[Collected data entries]

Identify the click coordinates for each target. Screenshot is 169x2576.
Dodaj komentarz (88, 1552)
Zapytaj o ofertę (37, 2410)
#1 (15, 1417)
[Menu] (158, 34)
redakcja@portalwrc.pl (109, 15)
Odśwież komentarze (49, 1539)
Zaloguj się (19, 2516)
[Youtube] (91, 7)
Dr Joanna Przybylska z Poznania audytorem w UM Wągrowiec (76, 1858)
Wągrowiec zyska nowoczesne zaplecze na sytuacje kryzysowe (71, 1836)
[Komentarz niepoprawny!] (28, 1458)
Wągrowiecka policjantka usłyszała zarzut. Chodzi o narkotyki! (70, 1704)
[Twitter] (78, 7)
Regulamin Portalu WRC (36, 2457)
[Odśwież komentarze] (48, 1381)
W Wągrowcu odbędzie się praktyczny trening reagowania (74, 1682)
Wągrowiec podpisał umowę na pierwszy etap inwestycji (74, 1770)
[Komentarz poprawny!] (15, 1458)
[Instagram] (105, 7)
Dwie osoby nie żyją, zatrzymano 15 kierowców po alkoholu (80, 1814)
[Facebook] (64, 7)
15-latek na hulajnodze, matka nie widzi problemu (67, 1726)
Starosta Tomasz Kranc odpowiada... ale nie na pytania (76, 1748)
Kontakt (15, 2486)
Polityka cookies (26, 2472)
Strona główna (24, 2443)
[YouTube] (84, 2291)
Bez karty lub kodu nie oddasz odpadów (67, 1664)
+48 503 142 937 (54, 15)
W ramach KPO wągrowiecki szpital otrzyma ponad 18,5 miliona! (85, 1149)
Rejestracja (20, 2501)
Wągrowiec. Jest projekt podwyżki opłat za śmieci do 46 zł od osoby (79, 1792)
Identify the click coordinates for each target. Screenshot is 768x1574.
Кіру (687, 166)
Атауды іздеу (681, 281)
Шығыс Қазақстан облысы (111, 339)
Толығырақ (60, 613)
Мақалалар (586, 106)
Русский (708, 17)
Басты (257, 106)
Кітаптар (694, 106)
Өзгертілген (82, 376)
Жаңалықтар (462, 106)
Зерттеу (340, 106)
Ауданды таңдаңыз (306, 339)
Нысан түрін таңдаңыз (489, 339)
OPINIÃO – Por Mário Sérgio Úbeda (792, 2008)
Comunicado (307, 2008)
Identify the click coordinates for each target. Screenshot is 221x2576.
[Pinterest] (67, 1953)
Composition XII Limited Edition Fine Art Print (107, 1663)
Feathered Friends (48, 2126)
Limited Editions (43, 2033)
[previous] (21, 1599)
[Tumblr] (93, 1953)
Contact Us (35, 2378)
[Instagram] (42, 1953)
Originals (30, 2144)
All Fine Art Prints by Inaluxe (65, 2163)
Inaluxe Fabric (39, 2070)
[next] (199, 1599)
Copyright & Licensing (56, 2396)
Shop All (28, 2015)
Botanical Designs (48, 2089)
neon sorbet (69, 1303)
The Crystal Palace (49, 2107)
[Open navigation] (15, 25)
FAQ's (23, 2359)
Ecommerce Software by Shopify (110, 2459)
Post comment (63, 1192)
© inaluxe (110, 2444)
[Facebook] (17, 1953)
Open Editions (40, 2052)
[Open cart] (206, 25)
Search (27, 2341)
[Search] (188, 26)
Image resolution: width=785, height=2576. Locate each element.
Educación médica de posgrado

## WHAT NEEDS TO BE DONE
Copy exactly the stretch of data above from the line with "Кітаптар (694, 106)" through the line with "Post comment (63, 1192)", and omit all other lines.

## PROBLEM SOLUTION
Кітаптар (694, 106)
Өзгертілген (82, 376)
Жаңалықтар (462, 106)
Зерттеу (340, 106)
Ауданды таңдаңыз (306, 339)
Нысан түрін таңдаңыз (489, 339)
OPINIÃO – Por Mário Sérgio Úbeda (792, 2008)
Comunicado (307, 2008)
Identify the click coordinates for each target. Screenshot is 221x2576.
[Pinterest] (67, 1953)
Composition XII Limited Edition Fine Art Print (107, 1663)
Feathered Friends (48, 2126)
Limited Editions (43, 2033)
[previous] (21, 1599)
[Tumblr] (93, 1953)
Contact Us (35, 2378)
[Instagram] (42, 1953)
Originals (30, 2144)
All Fine Art Prints by Inaluxe (65, 2163)
Inaluxe Fabric (39, 2070)
[next] (199, 1599)
Copyright & Licensing (56, 2396)
Shop All (28, 2015)
Botanical Designs (48, 2089)
neon sorbet (69, 1303)
The Crystal Palace (49, 2107)
[Open navigation] (15, 25)
FAQ's (23, 2359)
Ecommerce Software by Shopify (110, 2459)
Post comment (63, 1192)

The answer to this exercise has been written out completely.